(ANSA) - MILANO, 05 GIU - Da oggi milanesi e turisti sono tornati a compiere il tradizionale rito scaramantico in Galleria Vittorio Emanuele II. Si è infatti concluso il restauro del mosaico del Toro rampante, che è ora stabilizzato, levigato e restituito alla fruizione pubblica. Un restauro che ha scatenato nei giorni scorsi alcune polemiche e ironie social, con qualcuno che aveva fatto notare che gli attributi dell'animale erano scomparsi.
    L'intervento, eseguito da Gianluca Galli, restauratore e mosaicista che conosce da anni la pavimentazione storica della Galleria, ha seguito un approccio filologico, spiega ora il Comune. Le tessere deteriorate, quelle sulle parti intime dell'animale che i turisti sfregano con il loro tallone perchè si dice portino fortuna, sono state rimosse e reintegrate con marmi della stessa natura di quelli originari, privilegiando la cromia storica del mosaico ottocentesco. Con il naturale assestamento dei materiali nel tempo, la lettura complessiva del mosaico risulterà progressivamente ancora più uniforme, sottolinea Palazzo Marino.
    Il Toro è lo stemma di Torino, una delle capitali d'Italia celebrate nei mosaici dell'Ottagono. La conformazione del soggetto è quella originaria della pavimentazione ottocentesca, l'intervento non ha modificato il disegno, ha solo reintegrato le parti usurate dal passaggio quotidiano di decine di migliaia di persone.

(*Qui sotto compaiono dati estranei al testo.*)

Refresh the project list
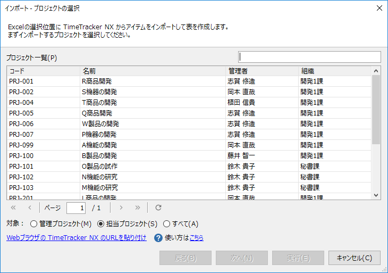 click(158, 208)
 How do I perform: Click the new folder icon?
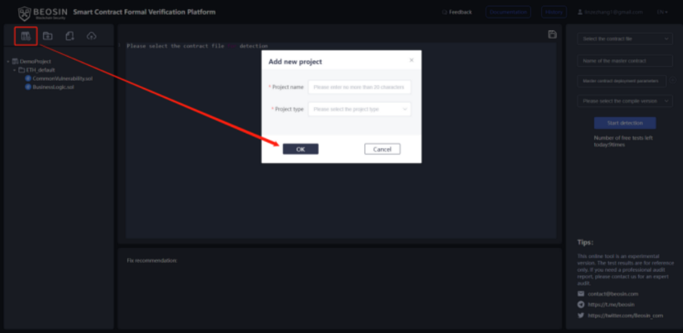click(47, 36)
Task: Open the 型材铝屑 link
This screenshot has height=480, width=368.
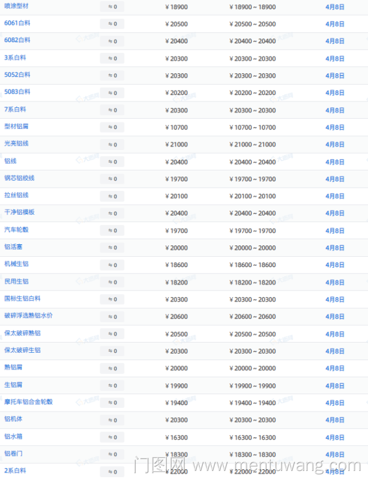Action: coord(16,127)
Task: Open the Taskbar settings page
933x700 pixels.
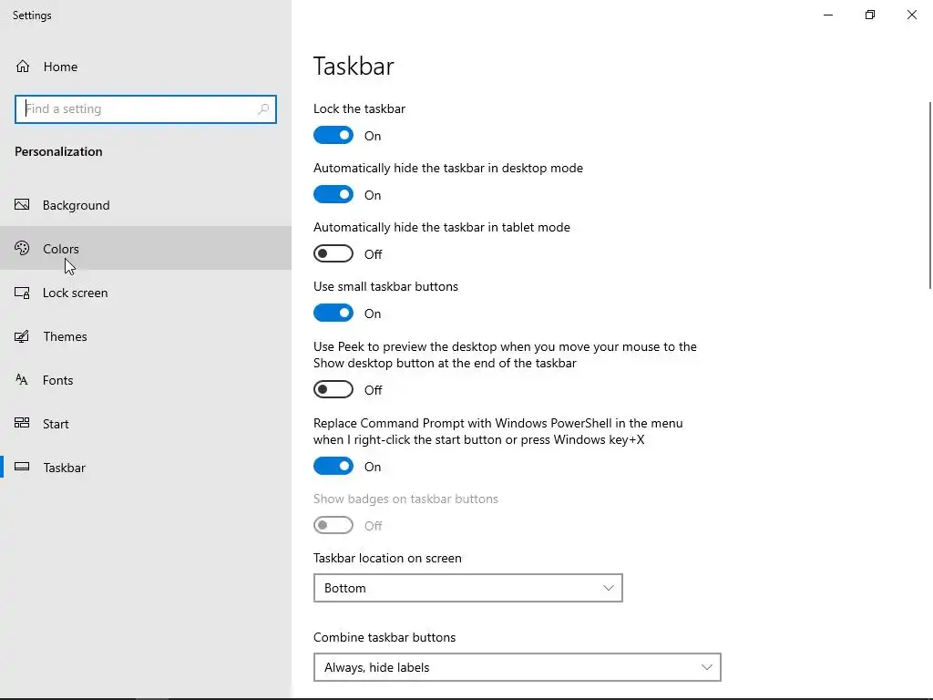Action: [x=64, y=468]
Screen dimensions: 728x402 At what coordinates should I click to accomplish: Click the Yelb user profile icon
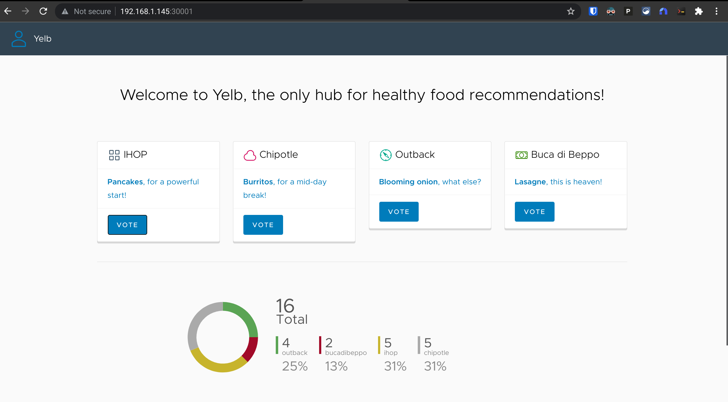click(x=19, y=39)
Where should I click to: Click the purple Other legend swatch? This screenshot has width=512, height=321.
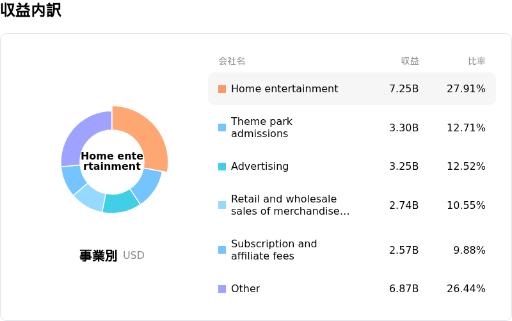pyautogui.click(x=222, y=289)
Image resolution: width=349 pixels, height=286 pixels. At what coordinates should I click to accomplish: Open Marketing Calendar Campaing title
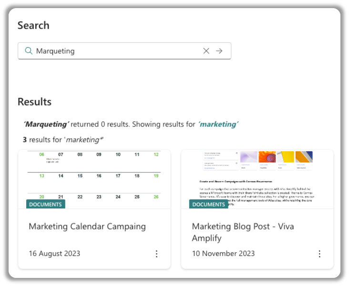point(87,226)
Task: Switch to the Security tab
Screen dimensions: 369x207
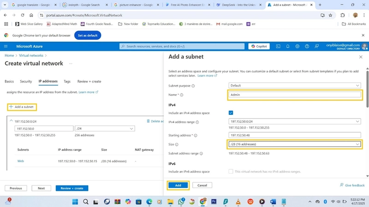Action: point(26,82)
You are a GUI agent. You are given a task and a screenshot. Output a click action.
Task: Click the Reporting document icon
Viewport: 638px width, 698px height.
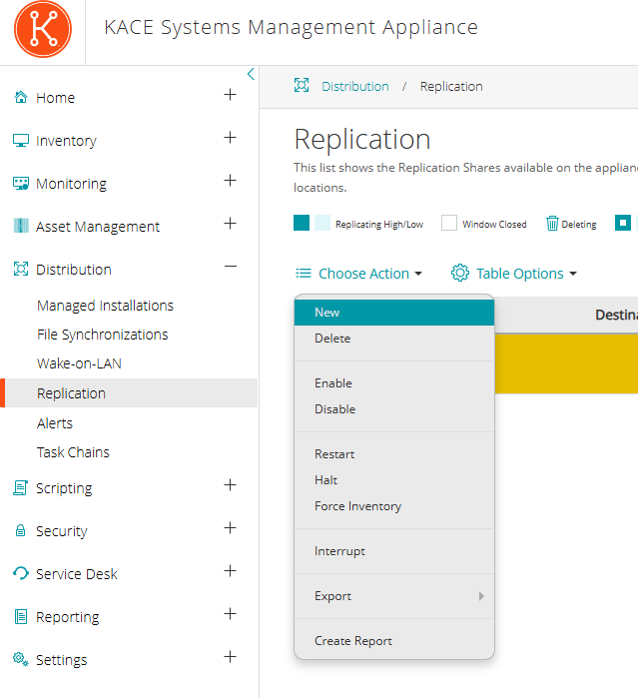tap(20, 617)
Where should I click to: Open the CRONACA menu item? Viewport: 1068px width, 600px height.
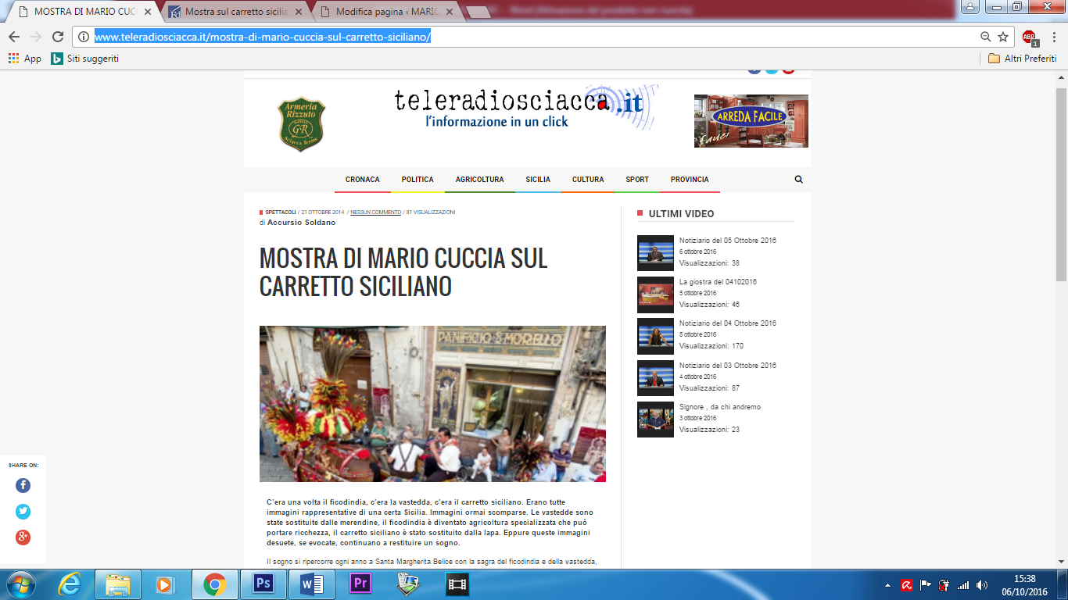[x=363, y=180]
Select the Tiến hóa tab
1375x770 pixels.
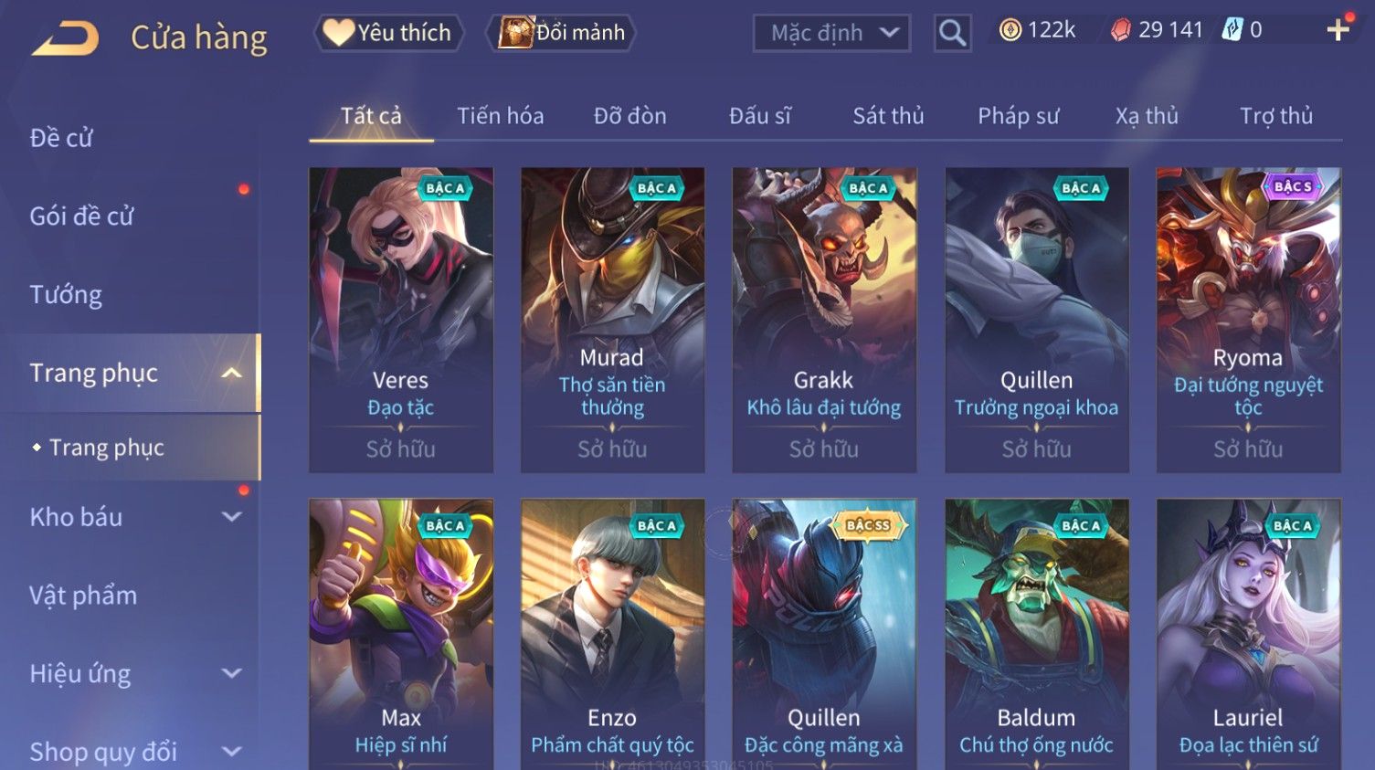[x=500, y=116]
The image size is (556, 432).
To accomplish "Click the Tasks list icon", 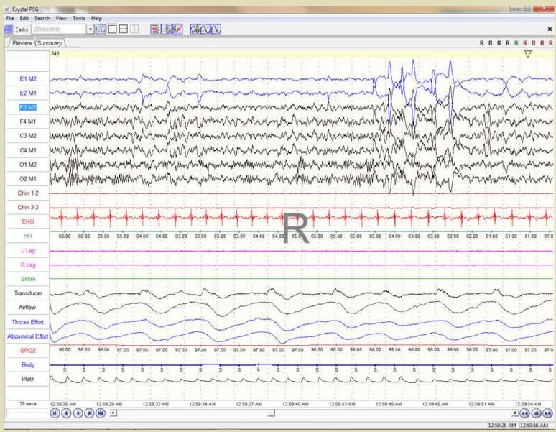I will point(9,29).
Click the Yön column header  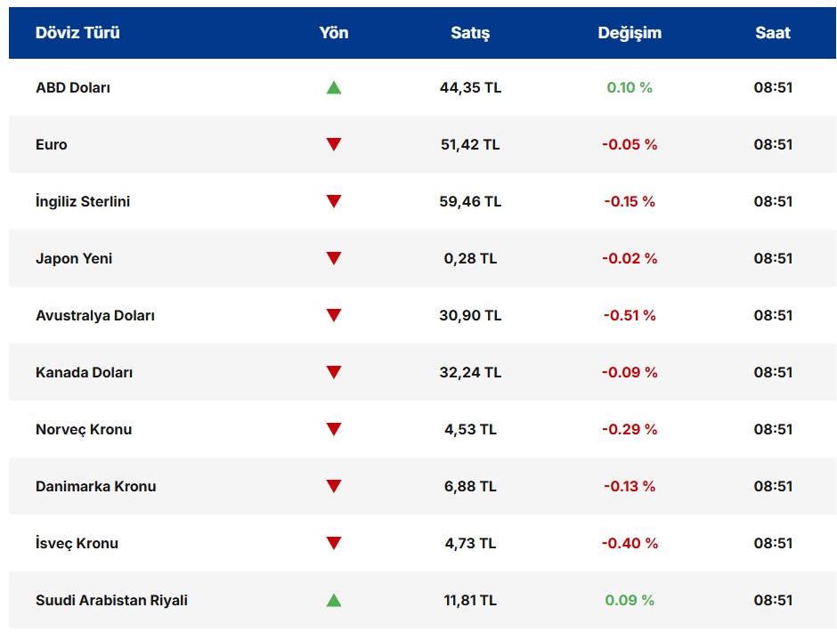tap(334, 33)
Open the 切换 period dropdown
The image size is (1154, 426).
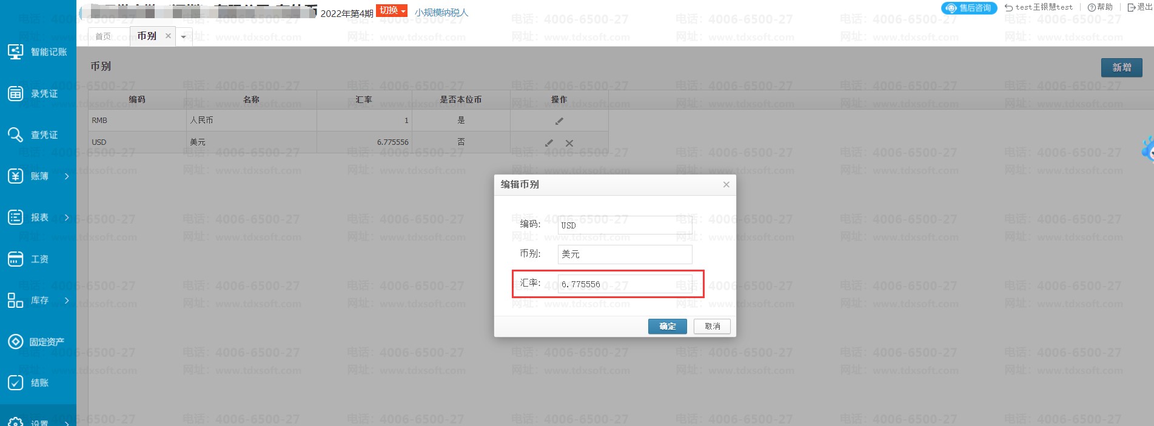[392, 10]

    "Il mosaico del Toro è uno dei luoghi più frequentati di Milano, guardato con affetto dai suoi cittadini e con curiosità da chi arriva da ogni parte del mondo. Restituirlo integro, con materiali e tecniche coerenti con la storia del mosaico, è il modo giusto di prendersi cura di un patrimonio che appartiene a tutti", dichiarano gli assessori Emmanuel Conte (Demanio) e Marco Granelli (Opere pubbliche). (ANSA).